Preparation for the Next Life
Atticus Lish
Oneworld Publications
Atticus Lish’s debut novel draws a powerful narrative from an unlikely pairing. Immigrant Zou Lei is smuggled into the States over the Mexican border in a truck, having made her way from China. She arrives in New York ‘carrying a plastic bag and shower shoes, a phone number, waiting beneath an underpass, the potato chips long gone, lightheaded.’ Determined not to return to jail, where she spent three months for her illegal status, she works a series of exploitative, gruelling jobs in fast-food restaurants for slave wages, doing calisthenics exercises during her lunch breaks. Brad Skinner arrives in New York after serving in Iraq, with his army issue handgun and army-issued antidepressants, tranquilisers, psychotics, antipsychotics, anti-anxiety and sleeping pills, shrapnel in his back and a nightmare in his head. A love of physical exercise first mutually attracts the two, and they form a ‘two-person unit’ to combat his worsening mental state and her illegal status, and to carve out a life together, American dream style (or something like that). It’s not exactly a recipe for a happy ending, particularly with the introduction of Brad’s landlady’s son, a ex-convict who has emerged from prison a thoroughly brutalised, ultra-violent white supremacist. It is however a recipe for hope, for a kind of happiness, and for a love all the more compelling for its lack of sentimentality.

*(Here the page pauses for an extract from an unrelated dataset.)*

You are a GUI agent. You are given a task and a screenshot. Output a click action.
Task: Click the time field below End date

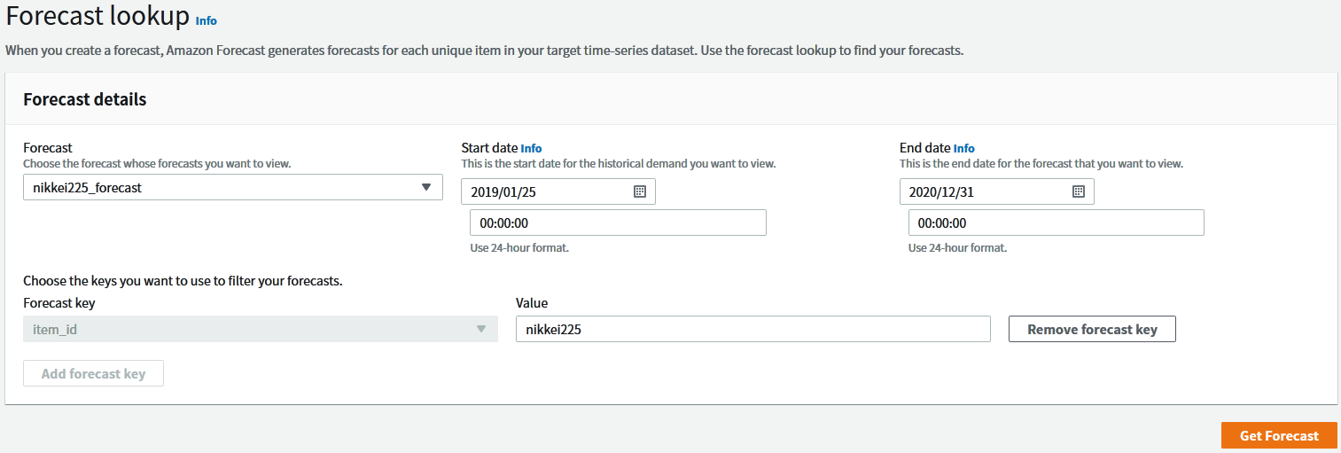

Preparation for the Next Life takes on some of the United States’ most glaring government policy failures: immigration, the penal system, traumatised war veterans. This equally exhilarating and terrifying book rips these deficiencies apart with a fury and clarity rarely to be found. But its anger at a society that has systematically failed its most vulnerable is never didactic and never self-righteous. Instead of preaching about the problems faced by the inhabitants of this marginalised world, Lish simply absorbs us in it. It’s a sprawling, epic read filled with minute detail of what it is to live at the very edge of stability: energetic, powerful, compassionate and devastating.